When you begin the game, you’ll be able to select from one of three modes. Music Stages lets you select any track you’ve unlocked. Multiplayer Battle lets you play with with friends. The one I spent the most time in is Series Quest: you’ll go through a number of songs in a specific Final Fantasy, acquiring keys to unlock other titles. You’re rewarded after finishing all of the songs in a series. To spice things up, each song has a Quest associated with it. They’re optional, but they grant rewards such as artwork, game-related screenshots, items, and more. Completionists will have a heck of a time clearing 100 percent of these. They range from very easy to very difficult. The very difficult ones usually require a certain party set up. Note that your rewards are that much more robust for finishing a series with all Quests completed.
If you played the first game, you will right at home as you build a party of four Final Fantasy heroes (and villains), equip them with abilities and items, and select a song to play. Series Quest feature Field Music Stages (FMS) and Battle Music Stages (BMS). Music Stages Mode lets you play the above two, as well as FMV stages where select songs play against a backdrop of scenes from each title. The neat thing about the FMV stages is that the notes come from top to bottom like Guitar Hero. They’re a nice change of pace. But, for the most part, you’ll be going through FMS’ and BMS’. Since there isn’t any stylus tapping, you’ll have to press buttons land your notes while following along to the music. Each song has at least three levels of difficulty so anyone can hop right in and play. Finishing a song grants points in the form of Rhythmia. You’ll unlock rewards as you acquire this. It’s a straightforward formula that works and is highly addictive.
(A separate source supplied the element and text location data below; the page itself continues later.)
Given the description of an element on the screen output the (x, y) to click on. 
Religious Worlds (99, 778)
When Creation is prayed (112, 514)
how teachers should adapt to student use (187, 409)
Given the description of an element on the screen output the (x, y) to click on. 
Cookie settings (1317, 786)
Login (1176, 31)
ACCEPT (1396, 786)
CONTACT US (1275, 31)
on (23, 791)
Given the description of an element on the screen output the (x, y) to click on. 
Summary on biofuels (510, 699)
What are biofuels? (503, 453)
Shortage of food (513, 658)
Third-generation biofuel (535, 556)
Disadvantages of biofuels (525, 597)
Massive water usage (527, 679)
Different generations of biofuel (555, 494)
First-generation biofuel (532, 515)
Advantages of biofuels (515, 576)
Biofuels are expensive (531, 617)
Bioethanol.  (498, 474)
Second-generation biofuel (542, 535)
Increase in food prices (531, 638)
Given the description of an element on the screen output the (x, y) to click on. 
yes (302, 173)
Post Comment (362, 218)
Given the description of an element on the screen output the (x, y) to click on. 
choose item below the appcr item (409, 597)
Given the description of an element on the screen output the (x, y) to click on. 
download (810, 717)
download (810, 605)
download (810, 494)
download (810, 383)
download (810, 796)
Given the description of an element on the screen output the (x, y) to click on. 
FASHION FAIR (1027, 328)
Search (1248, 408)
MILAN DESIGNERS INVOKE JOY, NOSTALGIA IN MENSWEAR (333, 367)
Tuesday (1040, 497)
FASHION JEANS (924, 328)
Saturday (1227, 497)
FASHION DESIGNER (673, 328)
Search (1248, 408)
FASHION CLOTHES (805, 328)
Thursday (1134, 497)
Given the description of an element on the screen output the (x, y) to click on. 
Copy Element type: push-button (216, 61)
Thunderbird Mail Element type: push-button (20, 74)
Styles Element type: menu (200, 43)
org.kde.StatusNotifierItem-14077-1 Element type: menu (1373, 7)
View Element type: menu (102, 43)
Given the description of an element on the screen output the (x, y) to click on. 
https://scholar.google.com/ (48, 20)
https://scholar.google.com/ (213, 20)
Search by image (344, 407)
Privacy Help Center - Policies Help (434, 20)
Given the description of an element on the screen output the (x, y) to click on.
With 385 songs to choose, it’s easy to play for hours on end or just for a few songs to pass the time.
When the credits roll, chances are you’ll have spent at least 30 hours playing. As of now, post-credits and having replayed favorite songs, I’m sitting at nearly 50 hours. There are tons of little things to unlock, too. There’s also a hefty amount of DLC featuring the music from other Square hits. Finishing the game unlocks a mode called Endless World. It’s just as it sounds: you need to try to clear as many stages as you can in a never-ending mode. It’s a bit much; something that only those with a lot of time would get the most out of. All in all, having so much access to so much music is fantastic. While some games got more attention than others (FFXIV has over 30 songs and they’re a chore to get through) and some of the Quests can be frustrating, this is a wonderful way to celebrate the music of such an important series. I highly recommend to all music and Final Fantasy fans.
Overall, 8.5/10: Another encore that is endless. Theatrhythm Final Bar Line has enough music to last Final Fantasy fans for years.